• **Task requirements**
Only one stretch of the records below should be repeated. It starts with the line containing "Image resolution: width=960" and goes on through the line containing "You are a computer-use agent. The height", exactly as written.

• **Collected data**
=======

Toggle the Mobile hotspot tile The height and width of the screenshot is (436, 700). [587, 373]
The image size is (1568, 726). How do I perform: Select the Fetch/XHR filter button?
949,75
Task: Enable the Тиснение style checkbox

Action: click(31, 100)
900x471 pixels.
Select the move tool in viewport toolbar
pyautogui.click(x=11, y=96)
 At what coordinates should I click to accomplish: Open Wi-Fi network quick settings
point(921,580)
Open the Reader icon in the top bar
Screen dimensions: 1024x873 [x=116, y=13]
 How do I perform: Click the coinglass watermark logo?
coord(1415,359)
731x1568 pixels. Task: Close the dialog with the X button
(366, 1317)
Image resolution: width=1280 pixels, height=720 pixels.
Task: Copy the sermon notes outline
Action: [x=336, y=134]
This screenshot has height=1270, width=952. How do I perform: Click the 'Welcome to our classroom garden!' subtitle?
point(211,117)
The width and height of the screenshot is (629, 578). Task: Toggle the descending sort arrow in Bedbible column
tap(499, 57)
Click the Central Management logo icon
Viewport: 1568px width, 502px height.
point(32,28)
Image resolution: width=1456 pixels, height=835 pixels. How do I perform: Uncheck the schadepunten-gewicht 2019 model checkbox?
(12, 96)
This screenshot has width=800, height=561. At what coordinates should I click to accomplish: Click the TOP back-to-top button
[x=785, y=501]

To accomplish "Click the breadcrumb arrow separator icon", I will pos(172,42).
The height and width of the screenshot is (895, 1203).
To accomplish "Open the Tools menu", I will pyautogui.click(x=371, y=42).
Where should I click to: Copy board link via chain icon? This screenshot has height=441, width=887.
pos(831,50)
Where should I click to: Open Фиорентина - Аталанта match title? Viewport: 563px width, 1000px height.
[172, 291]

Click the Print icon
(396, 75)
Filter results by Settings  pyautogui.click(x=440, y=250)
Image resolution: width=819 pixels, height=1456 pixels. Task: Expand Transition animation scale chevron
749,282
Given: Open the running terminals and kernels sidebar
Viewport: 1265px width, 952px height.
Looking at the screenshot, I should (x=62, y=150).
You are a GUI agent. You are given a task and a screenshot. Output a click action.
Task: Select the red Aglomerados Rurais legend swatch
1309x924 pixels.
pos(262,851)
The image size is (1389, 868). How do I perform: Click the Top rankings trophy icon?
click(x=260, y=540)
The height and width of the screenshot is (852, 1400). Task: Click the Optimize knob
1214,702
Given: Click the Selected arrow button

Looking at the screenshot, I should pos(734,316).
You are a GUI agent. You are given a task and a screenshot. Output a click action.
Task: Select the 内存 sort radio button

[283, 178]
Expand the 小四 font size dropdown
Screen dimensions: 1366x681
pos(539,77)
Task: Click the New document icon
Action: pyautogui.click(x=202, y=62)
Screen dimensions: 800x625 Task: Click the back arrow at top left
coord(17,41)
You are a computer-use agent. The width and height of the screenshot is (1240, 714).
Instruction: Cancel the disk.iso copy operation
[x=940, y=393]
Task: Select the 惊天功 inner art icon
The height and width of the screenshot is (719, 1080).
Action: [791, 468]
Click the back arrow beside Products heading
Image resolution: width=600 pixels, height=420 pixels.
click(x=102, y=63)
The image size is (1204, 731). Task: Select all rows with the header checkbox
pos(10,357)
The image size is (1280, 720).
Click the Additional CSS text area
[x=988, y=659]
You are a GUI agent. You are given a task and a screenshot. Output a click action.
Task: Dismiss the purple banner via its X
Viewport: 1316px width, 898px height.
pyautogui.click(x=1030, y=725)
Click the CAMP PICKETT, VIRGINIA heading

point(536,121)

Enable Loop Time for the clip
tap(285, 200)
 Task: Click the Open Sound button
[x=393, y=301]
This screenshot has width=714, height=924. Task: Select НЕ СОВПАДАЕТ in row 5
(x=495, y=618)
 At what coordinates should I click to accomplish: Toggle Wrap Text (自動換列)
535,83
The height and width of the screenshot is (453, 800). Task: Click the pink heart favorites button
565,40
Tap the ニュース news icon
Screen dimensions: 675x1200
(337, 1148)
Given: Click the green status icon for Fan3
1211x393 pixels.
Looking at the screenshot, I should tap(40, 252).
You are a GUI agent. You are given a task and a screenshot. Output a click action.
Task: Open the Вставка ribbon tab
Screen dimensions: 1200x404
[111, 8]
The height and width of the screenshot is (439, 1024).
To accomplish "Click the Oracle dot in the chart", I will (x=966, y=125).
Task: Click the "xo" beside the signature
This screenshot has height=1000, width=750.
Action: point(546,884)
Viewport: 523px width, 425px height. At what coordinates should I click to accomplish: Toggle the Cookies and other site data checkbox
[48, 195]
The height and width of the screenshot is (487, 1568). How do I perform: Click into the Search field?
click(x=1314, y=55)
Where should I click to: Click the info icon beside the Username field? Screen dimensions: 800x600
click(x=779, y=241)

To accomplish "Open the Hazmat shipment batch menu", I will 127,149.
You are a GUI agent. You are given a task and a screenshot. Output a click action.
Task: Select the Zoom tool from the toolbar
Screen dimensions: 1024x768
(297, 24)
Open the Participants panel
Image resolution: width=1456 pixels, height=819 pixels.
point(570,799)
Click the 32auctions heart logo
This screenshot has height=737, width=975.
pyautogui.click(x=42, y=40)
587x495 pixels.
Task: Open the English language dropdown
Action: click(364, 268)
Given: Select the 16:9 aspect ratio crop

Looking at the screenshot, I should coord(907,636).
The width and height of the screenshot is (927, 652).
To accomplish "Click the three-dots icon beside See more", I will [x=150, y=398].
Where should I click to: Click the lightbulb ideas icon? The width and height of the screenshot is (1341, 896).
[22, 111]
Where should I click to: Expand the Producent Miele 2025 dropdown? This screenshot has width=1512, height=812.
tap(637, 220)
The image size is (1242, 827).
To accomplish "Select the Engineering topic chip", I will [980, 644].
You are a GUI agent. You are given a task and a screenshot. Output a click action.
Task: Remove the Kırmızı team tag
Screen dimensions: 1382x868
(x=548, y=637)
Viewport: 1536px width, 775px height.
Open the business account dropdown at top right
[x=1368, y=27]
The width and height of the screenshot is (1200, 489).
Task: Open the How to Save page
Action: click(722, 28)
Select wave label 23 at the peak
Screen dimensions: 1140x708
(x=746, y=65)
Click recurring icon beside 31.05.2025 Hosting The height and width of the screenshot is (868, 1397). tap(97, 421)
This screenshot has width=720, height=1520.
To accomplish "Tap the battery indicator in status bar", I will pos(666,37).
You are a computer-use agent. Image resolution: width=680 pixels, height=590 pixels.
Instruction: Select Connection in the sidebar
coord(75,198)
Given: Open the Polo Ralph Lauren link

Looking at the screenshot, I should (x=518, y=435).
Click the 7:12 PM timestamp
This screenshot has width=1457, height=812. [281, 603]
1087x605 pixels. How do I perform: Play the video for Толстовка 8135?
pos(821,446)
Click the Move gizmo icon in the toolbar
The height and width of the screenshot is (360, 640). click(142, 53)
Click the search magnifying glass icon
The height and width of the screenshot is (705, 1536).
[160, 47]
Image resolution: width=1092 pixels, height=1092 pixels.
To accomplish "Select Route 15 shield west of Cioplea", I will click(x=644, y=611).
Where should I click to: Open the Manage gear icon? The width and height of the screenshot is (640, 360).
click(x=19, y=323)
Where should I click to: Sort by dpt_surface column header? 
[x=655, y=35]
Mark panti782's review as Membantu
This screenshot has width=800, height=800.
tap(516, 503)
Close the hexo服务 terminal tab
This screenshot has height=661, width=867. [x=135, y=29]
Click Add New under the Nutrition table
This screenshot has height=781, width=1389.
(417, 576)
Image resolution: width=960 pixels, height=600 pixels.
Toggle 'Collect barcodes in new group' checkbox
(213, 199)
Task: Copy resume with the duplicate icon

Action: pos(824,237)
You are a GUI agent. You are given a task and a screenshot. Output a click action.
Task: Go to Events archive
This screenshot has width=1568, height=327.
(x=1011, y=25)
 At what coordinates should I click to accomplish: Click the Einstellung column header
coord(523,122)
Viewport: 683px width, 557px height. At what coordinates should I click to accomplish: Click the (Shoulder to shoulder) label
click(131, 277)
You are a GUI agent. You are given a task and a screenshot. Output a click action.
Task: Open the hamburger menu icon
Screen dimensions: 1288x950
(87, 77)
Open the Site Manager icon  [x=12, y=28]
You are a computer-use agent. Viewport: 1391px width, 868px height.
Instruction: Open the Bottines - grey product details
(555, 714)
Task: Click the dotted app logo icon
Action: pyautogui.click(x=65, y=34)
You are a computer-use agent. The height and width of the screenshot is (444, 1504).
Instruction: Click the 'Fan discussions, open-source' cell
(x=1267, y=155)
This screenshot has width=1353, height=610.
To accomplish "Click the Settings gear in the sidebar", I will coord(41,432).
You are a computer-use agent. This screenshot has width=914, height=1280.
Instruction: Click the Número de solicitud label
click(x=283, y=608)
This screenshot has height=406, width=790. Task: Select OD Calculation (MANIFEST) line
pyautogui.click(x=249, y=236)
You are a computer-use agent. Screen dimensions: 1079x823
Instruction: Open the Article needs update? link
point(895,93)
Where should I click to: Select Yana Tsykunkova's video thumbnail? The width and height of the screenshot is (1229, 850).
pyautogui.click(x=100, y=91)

=======

• **Your solution**
Image resolution: width=960 pixels, height=600 pixels.
Toggle 'Collect barcodes in new group' checkbox
(213, 199)
Task: Copy resume with the duplicate icon

Action: pos(824,237)
You are a GUI agent. You are given a task and a screenshot. Output a click action.
Task: Go to Events archive
This screenshot has width=1568, height=327.
(x=1011, y=25)
 At what coordinates should I click to accomplish: Click the Einstellung column header
coord(523,122)
Viewport: 683px width, 557px height. At what coordinates should I click to accomplish: Click the (Shoulder to shoulder) label
click(131, 277)
You are a GUI agent. You are given a task and a screenshot. Output a click action.
Task: Open the hamburger menu icon
Screen dimensions: 1288x950
(87, 77)
Open the Site Manager icon  [x=12, y=28]
You are a computer-use agent. Viewport: 1391px width, 868px height.
Instruction: Open the Bottines - grey product details
(555, 714)
Task: Click the dotted app logo icon
Action: pyautogui.click(x=65, y=34)
You are a computer-use agent. The height and width of the screenshot is (444, 1504).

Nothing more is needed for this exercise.